Despite that wobble with the hashtag, the ad as a whole tries to position the military in the context of beauty and awe. The hashtag line is accompanied by the visual of a bunch of photogenic young people splashing about in the ocean. The ad opens with this lingering view of blue ocean under the rising yellow sun, and then a fighter jet flies through the frame – so it’s product placement, sure, but with a focus on this gorgeous environment. The light of the rising sun is low, playing off the front of the waves while leaving their rear in shadow, and it’s gradiated down the screen from this sort of early orange light through to dark blue sea. There’s this sense of awe and almost sanctity. It’s paired with plenty of classic military moments – tanks and missiles and so on, and the soldiers raiding the apartment block – but there’s also this strong focus on beauty and the glory of visual spectacle. Everything seems to happen at sunrise or sunset. The final shot has soldiers in shorts and t-shirts jogging along a sandy beach, with the sun gliding down towards hills in the background, and a glorious gold and peach sky. It’s not just submarines and tanks, and high-tech mission surveillance – it’s gorgeous.

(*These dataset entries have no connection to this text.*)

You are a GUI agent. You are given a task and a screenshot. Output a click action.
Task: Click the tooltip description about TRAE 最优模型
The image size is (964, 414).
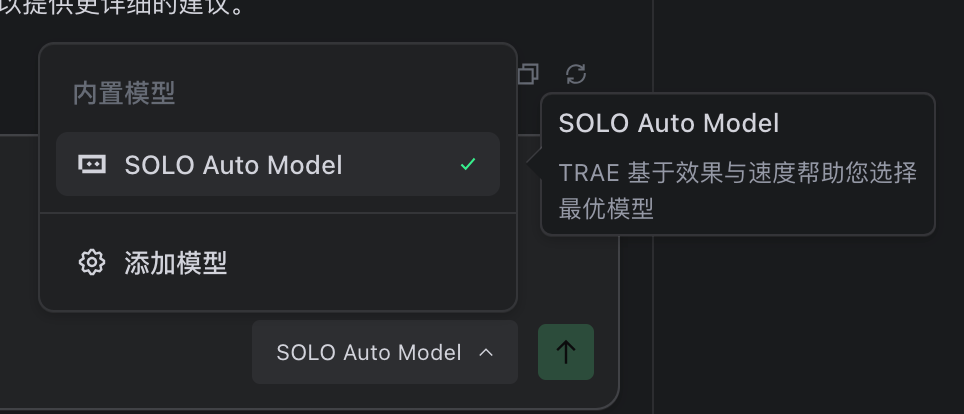pos(737,190)
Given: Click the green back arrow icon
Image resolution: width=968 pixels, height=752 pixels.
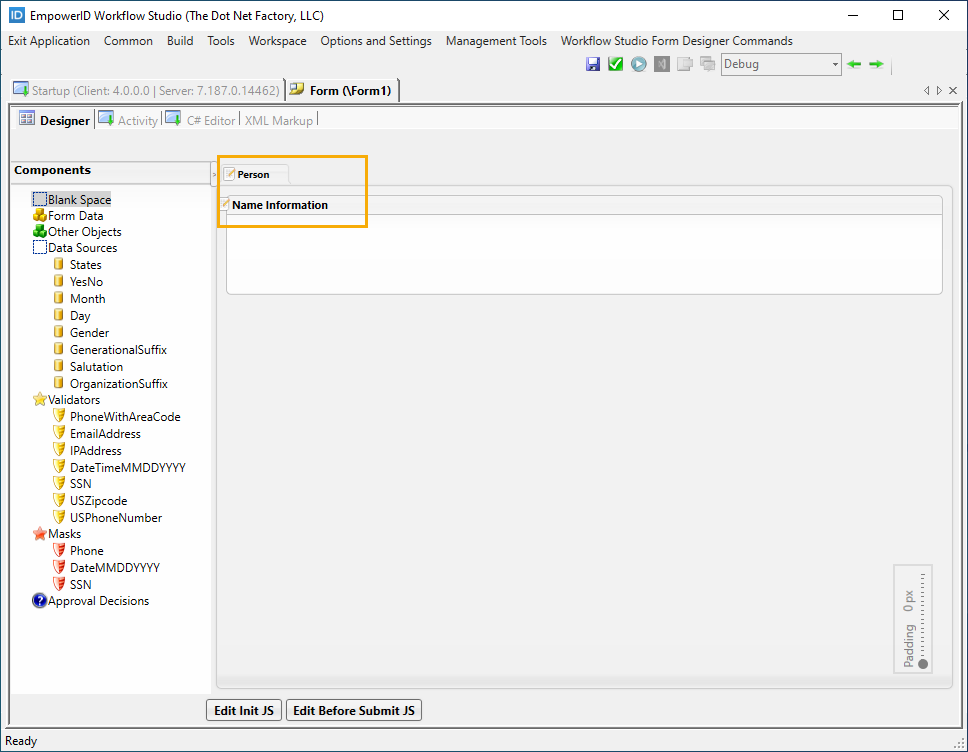Looking at the screenshot, I should pos(854,64).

And that’s probably where the gaps become apparent. This airbrushed view of the military sits against everything we know about war. It sits in the face of the Brereton Report, in the face of the royal commission. We know. We knew when Vietnam was going on, we knew with the First World War – Robert Graves published Over the Brazier as early as 1916, with poems like ‘Limbo’ giving a realistic account of the trenches: “After a week spent under raining skies,/ In horror, mud and sleeplessness, a week/ Of bursting shells, of blood and hideous cries”. You can’t airbrush this stuff. The ad tries to make beautiful something really ugly. They trot out this authenticity gambit, playing up how office jobs are fake and boring – but their proposed solution to the fakeness of office jobs is going into a war zone. You can’t slip this stuff past people – especially not zoomers. In the 90s you could play funny army recruitment ads with people whistling the 1812 Overture. That doesn’t work any more. And you can’t just gloss it up, either. They’re trying to grab this target audience by making the military seem deep and meaningful – more substantial than an office job. But you can’t pitch depth in a shallow way. If your ad plays up the value of thoughtful, meaningful consideration, it’s going to receive thoughtful response – and in the face of the facts, most of the time that response is going to be negative.